Si te reconoces en la derecha sociológica, párate delante del espejo: ¿tu prioridad es la posición o la comunidad? ¿Prefieres estabilidad a cualquier precio o instituciones que funcionen para todos? ¿Aceptarías que tus hijos compitan en un sistema donde el talento y el esfuerzo real primen sobre el enchufe?

El perfil

Los rasgos políticos y psicológicos de la “derecha sociológica” pueden resumirse en cuatro puntos. El primero es el pragmatismo de corto plazo. Esto es, la oposición a propuestas arriesgadas que, aunque abran el terreno de juego, mejoren la movilidad social o refuercen el mérito, comprometen la tabla de posiciones.

El segundo es fútbol antes que política. La acción política se reduce al resultado. Lo importante es ganar (o que no gane el otro). No importa la jugada, la estética ni la ética del gol.

El tercero, una peculiar conciencia de clase. No es exactamente conciencia de clase histórica; es una forma de autoidentificación social que funciona por distinción: “no somos como ellos”. Esa percepción cohesiona el voto más que las ideas. Puesto que para los individuos que sienten pertenecer a la derecha sociológica, su posición, su calidad de vida y su futuro a corto plazo es lo único importante, tienden a reconocerse más entre sí en base a estos parámetros que en base a las ideas, adoptando una actitud corporativa. Por así decir, la derecha sociológica se comporta como un gremio cuyos intereses pugnan con los de la sociedad.

El cuarto y último punto es hostilidad hacia el conflicto intelectual. Intelectualidad y debate suponen un riesgo: mejor, pues, gestión técnica que discusión ideológica. Como consecuencia de esta cortedad de miras, la cultura del mérito real se desprecia en favor de garantías administrativas, o del mero inmovilismo, que aseguren la posición.

Un síntoma grave del fenómeno de la degradación de la derecha es su participación en la trivialización del sistema de acreditaciones. Cuando un sistema educativo y profesional entrega títulos como si fueran boletos de lotería —o cuando los currículos cotizan en el mercado negro de los atajos— la sociedad pierde el sentido sobre el verdadero valor de la autoridad profesional.

La narrativa no es “corrijamos el sistema” sino “ellos han falseado más currículos que nosotros”. Así la política degenera en un intercambio de acusaciones partidistas sobre quién ha acumulado más mentiras académicas, y desaparece la pregunta fundamental: ¿cómo restauramos la cultura del conocimiento?
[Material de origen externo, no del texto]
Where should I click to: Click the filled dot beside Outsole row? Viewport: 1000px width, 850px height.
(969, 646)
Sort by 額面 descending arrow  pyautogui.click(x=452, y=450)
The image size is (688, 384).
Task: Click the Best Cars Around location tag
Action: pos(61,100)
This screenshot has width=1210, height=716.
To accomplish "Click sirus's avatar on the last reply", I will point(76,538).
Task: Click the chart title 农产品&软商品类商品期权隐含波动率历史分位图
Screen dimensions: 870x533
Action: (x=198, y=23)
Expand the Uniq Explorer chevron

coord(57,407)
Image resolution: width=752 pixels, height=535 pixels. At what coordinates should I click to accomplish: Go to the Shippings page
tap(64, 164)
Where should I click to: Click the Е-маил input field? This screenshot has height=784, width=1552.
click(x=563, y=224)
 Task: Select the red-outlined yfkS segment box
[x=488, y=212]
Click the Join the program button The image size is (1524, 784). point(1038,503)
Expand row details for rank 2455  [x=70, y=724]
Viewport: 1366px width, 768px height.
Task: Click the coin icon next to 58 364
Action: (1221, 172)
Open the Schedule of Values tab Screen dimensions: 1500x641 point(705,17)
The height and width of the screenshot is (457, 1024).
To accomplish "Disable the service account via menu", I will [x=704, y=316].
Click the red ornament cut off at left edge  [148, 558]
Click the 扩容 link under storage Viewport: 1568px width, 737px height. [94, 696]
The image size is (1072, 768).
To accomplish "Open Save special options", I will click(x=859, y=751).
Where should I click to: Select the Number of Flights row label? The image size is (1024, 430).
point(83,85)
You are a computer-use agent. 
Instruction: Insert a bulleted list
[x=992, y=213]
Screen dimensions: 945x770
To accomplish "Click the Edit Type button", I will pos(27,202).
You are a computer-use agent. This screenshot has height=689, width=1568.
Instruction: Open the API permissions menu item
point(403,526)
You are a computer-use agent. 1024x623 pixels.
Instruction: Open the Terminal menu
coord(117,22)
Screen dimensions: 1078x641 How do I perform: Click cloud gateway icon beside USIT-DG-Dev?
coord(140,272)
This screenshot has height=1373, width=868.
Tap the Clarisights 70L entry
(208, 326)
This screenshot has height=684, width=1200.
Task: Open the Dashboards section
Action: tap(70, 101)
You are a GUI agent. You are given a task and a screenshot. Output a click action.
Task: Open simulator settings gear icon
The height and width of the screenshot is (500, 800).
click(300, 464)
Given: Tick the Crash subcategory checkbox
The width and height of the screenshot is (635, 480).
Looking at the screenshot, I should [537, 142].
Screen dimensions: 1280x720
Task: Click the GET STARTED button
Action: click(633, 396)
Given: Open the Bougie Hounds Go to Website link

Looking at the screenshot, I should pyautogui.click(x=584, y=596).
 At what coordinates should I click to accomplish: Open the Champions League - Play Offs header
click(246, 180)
El tanteo futbolero de la corrupción

Si aceptamos la metáfora futbolera, la corrupción dejó de ser una pena máxima que castigue duramente a los infractores para transformarse en estadística: “tuvimos 10 casos, ellos 24”. En lugar de exigir reformas que prevengan el clientelismo o mecanismos de control más eficaces, además de estándares morales más elevados, se entra en una contienda que relativiza la culpa.

Tanto la izquierda como la derecha sociológica han protagonizado episodios que no son sólo manchas individuales, sino pruebas de una cultura compartida que permite y normaliza la captura del privilegio: adjudicaciones opacas, contratos a amigos, redes clientelares que sostienen economías locales enteras, puertas giratorias. La expresión “nadie es inocente, pero unos menos” puede resultar práctica para escurrir el bulto electoralmente, pero moralmente es inaceptable y socialmente costosísima: neutraliza la rendición de cuentas y legitima el conformismo y el voto por inercia.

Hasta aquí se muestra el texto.